For Burn users switching from burn-ndarray to burn-flex:

ChangeDetails
Type parameterNdArray<f32> becomes Flex
DeviceNdArrayDevice::Cpu becomes FlexDevice
Feature flagsmulti-threads becomes rayon
BLAS featuresNo equivalent (gemm handles matmul)
AutodiffUse burn_autodiff::Autodiff<Flex> (same pattern)
f16/bf16Works out of the box (new capability)
QuantizationSame API, faster execution
TestsSame burn-backend-tests suite passes

20. Conclusion

burn-flex is a from-scratch replacement for burn-ndarray, motivated by ndarray's lack of f16/bf16 support, 6-dimension limit, simulated quantization, and slow pace of upstream development. It implements all required Backend traits (FloatTensorOps, IntTensorOps, BoolTensorOps, QTensorOps, ModuleOps, ActivationOps, TransactionOps) and passes the same test suite.

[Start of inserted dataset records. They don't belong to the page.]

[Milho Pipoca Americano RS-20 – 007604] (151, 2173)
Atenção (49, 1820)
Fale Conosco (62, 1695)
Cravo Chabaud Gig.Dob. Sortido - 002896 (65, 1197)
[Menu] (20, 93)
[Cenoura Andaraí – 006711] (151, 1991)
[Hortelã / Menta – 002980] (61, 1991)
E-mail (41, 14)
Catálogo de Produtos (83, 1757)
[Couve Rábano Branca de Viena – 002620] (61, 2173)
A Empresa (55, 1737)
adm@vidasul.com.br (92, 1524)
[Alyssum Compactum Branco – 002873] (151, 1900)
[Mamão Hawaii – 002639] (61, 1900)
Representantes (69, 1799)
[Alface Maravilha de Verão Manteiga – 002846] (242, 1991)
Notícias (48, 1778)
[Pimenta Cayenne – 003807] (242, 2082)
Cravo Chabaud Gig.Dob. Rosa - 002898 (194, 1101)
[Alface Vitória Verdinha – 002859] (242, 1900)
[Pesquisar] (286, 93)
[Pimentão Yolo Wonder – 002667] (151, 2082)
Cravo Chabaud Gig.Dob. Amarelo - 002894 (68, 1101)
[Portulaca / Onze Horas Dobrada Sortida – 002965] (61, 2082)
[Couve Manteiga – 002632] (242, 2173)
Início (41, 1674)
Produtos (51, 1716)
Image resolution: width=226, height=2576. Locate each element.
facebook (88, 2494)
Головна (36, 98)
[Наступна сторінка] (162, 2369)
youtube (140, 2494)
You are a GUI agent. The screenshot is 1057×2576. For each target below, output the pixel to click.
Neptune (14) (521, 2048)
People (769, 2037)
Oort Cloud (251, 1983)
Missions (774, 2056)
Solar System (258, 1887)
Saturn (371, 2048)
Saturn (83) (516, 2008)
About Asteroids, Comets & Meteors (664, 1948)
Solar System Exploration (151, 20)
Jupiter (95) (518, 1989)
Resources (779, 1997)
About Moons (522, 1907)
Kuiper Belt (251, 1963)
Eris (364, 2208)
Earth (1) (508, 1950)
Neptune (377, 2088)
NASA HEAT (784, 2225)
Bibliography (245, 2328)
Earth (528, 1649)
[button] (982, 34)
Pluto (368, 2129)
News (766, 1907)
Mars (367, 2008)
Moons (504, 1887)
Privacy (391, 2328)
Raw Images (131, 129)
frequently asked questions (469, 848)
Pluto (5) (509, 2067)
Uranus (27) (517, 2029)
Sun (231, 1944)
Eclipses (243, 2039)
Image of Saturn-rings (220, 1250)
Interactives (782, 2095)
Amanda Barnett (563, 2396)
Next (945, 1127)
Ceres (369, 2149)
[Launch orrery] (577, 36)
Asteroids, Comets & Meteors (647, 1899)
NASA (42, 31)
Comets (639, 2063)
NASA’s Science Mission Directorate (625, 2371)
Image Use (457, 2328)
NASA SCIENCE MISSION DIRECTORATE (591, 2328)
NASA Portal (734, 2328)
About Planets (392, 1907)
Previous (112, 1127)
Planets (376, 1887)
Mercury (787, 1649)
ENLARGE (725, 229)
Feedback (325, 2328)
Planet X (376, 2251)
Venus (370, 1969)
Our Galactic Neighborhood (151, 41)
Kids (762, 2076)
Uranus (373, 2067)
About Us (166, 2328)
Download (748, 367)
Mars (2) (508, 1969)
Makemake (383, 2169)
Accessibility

Performance gains come in two forms: compute improvements (1.1-9.7x) from better libraries and algorithms, and structural improvements (up to 166,000x) from representing operations as zero-copy views instead of eagerly materializing data. Memory usage is significantly reduced through Arc-based COW and in-place mutation.

The only capabilities lost are optional BLAS acceleration (replaced by the gemm crate, which is faster in most benchmarks) and the export_tests reference implementation feature.